The Cost of Giving Thanks

By Sam Crabtree




Gratitude as a By-Product


Expressing gratitude costs almost nothing. Anyone can do it, at any time. But it requires both the grace of God and our own obedient effort. Being genuinely grateful requires a work of God, a grace of wakefulness, a miraculous heart transformation.


If gratefulness requires the appropriation of enabling grace in order to be able to give thanks, the good news is that there’s also enabling grace for appropriating the enabling grace.


There’s no circumstance in which God’s enablement for you will run short. (2 Cor. 9:8).

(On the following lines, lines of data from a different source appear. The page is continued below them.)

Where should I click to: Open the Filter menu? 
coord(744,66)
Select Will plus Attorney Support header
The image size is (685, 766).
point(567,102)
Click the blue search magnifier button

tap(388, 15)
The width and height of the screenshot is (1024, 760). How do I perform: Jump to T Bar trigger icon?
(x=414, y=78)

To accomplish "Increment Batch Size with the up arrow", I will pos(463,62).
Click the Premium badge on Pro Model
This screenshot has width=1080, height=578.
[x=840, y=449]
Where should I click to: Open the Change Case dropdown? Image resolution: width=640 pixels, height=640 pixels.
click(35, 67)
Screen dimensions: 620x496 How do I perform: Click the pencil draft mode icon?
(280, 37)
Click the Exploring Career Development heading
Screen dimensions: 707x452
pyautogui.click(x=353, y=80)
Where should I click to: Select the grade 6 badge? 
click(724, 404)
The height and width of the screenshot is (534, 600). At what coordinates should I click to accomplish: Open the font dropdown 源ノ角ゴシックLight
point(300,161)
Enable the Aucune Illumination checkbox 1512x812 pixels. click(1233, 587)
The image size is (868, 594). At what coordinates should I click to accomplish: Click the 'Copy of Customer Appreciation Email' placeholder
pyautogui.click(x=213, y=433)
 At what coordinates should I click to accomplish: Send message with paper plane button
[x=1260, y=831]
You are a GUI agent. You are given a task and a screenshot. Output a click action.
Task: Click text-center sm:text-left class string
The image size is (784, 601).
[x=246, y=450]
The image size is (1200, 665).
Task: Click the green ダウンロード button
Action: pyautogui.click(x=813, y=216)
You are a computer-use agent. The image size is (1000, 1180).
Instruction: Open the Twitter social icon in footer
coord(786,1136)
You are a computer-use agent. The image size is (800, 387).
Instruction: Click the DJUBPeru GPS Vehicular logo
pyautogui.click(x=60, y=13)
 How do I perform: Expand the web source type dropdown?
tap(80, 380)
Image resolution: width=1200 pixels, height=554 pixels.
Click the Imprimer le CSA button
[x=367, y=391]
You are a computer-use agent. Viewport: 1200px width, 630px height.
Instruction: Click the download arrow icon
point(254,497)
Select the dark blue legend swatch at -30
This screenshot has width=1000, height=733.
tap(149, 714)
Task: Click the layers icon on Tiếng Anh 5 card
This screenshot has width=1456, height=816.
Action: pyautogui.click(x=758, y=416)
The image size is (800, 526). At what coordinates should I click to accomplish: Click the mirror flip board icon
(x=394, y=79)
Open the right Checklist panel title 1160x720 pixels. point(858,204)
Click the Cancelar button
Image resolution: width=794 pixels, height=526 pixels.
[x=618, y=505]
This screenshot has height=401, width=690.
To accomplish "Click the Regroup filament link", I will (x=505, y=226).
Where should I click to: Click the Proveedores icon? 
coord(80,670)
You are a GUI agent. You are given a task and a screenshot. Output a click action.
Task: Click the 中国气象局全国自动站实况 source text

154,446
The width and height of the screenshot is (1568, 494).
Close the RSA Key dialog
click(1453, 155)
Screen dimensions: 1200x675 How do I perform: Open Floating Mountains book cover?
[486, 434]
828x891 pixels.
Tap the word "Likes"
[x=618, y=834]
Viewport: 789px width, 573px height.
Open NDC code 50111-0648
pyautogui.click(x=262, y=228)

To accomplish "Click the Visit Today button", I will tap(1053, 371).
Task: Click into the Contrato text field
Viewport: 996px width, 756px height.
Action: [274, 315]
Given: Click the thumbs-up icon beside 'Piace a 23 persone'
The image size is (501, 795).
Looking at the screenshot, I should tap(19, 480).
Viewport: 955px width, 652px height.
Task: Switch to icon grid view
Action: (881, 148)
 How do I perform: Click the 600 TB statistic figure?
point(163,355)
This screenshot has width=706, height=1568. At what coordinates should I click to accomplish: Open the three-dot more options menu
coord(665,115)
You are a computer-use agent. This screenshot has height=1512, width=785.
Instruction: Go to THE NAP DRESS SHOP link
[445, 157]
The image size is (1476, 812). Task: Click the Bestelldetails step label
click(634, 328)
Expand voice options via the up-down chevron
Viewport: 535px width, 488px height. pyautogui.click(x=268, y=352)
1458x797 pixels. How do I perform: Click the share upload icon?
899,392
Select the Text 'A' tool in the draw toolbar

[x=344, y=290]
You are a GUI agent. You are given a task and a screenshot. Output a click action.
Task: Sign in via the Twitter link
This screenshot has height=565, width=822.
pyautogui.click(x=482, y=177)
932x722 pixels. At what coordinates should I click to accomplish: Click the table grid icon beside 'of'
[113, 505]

Though enabling grace is available in endless supply, a grateful outlook doesn’t just happen. It’s not natural for self-preoccupied, rights-demanding, what’s-in-it-for-me sinners. Thankfulness requires cultivation. One of its dimensions to be cultivated is a biblical mindset. A heart that erupts with thanksgiving is a by-product of learning God’s righteous judgments in the Scriptures. (Ps. 119:7).


Though expressing thanksgiving costs almost nothing, preparing to give thanks—transforming the heart, cultivating the outlook, reading a book about the topic, being vigilant to spot opportunities to express gratitude—will cost something. It costs intentionality, desire, preparation, heart change, a stack of cards and envelopes, postage stamps, and time. 


Gratitude Is Not a Curse


Thankfulness is a response to pleasure or to anticipated pleasure. Thankfulness is feedback elicited by satisfaction. It’s a fitting reaction to a beneficial action.


Thankfulness is an expression of the heart’s delight. Delight is not a burdensome chore. The grateful heart takes pleasure not only in the benefit but also in the benefactor. Note well that the grateful recipient understands that the benefactor was not obligated to provide the benefit; the provision was not owed to him. It’s all grace, all unearned, all undeserved.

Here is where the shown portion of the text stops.